The Sessions folder is the artefact that wins the "what was open on screen" question. Current Tabs records the currently open tabs and their scroll positions; Current Session records the navigation history within each tab. Last Tabs and Last Session record the equivalents from the previous browser run. After a crash, Chrome restores from Current Session; the file therefore often survives even when the user thought they closed everything.
| Artefact role | Chrome / Edge / Brave | Firefox | Safari |
|---|---|---|---|
| History | History (SQLite) | places.sqlite | History.db |
| Cookies | Cookies (SQLite) | cookies.sqlite | Cookies.binarycookies |
| Saved credentials | Login Data (SQLite, DPAPI/Keychain/libsecret) | key4.db + logins.json (primary password optional) | Keychain (not in Safari profile) |
| Autofill | Web Data (SQLite) | formhistory.sqlite | (via Keychain) |
| Session state | Sessions folder (Current/Last) | sessionstore.jsonlz4 | LastSession.plist |
| Bookmarks | Bookmarks (JSON) | places.sqlite | Bookmarks.plist |
| Local Storage | LevelDB | webappsstore.sqlite | LocalStorage/<host>.localstorage |
| Timestamp epoch | WebKit (1601 UTC, microseconds) | PRTime (1970 UTC, microseconds) | Cocoa (2001 UTC, seconds) |
The cross-link to remember is the operating-system layer that backs these stores.

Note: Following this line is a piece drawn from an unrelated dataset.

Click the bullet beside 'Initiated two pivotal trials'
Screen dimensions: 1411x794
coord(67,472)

Saved credentials on Safari, and to some extent on Chrome for macOS, are not in the browser profile at all; they sit in the macOS Keychain. The acquisition strategy on macOS therefore differs from Windows because the keychain database (login.keychain-db) is the credential source, not the browser file. See our macOS Forensic Artefacts topic for the keychain workflow end to end.

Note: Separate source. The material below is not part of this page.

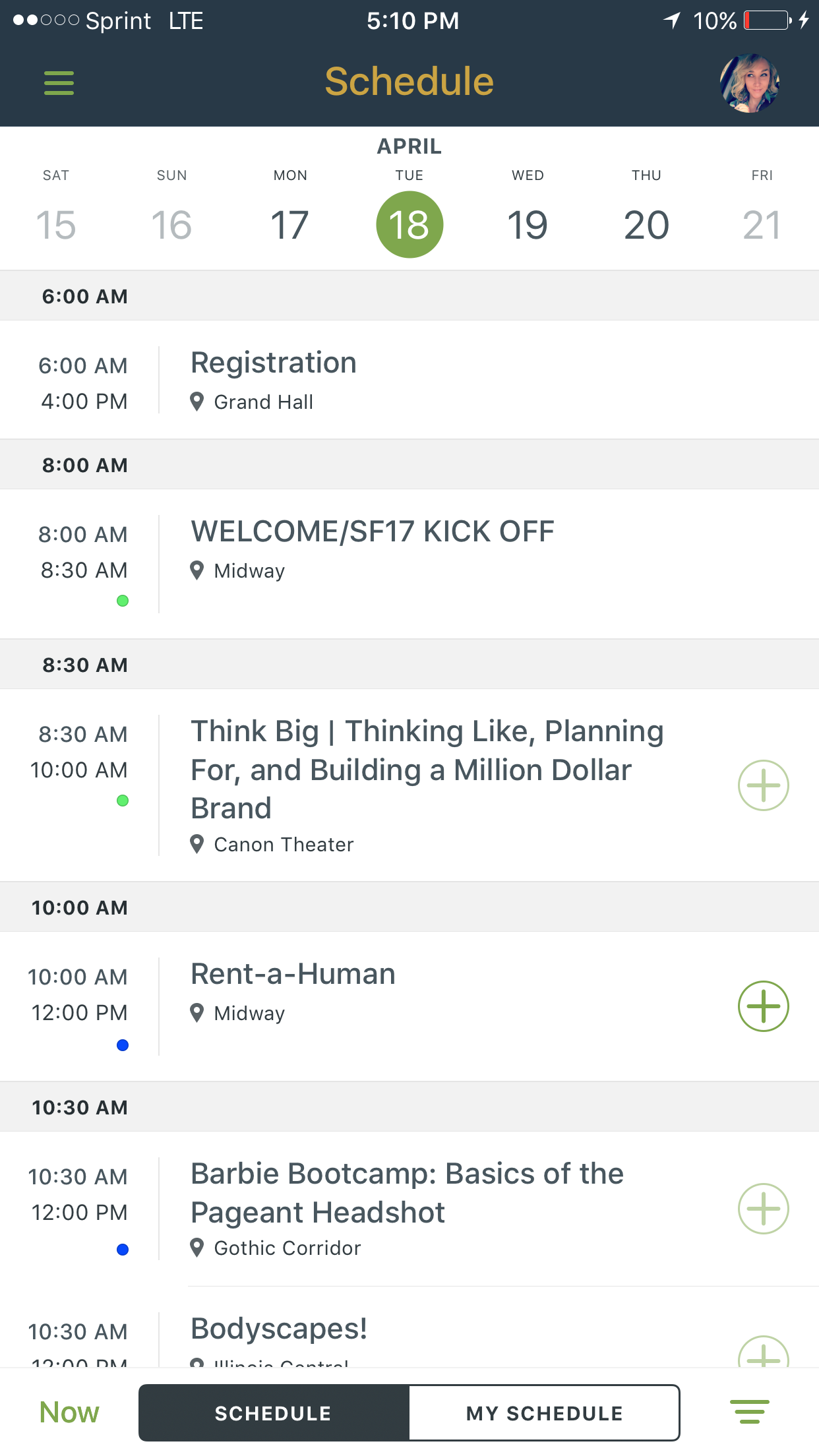
Task: Tap the user profile avatar
Action: coord(750,83)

The Section 63 BSA workflow for browser-extracted evidence mirrors the workflow for any other electronic record: the original electronic record (the source device) does not need a certificate, but every copy produced in court does. The forensic image of the User Data directory is a copy; the Hindsight CSV exported from that image is a copy of a copy; both need a Section 63 certificate, and the safer practice is for the responsible official (typically the senior analyst or the section head) to certify the source image rather than the downstream artefacts. See our BSA Section 63 topic for the certificate template and the leading case law (Anvar P V; Arjun Pandit Rao Khotkar).
A practical Indian cross-link to keep in mind: browser artefacts in phishing prosecutions almost always sit next to email artefacts. The phishing message arrived by email; the click trail lives in the browser. The two evidence streams are read together. See our Email Forensics topic for the header-tracing methodology that pairs with browser analysis.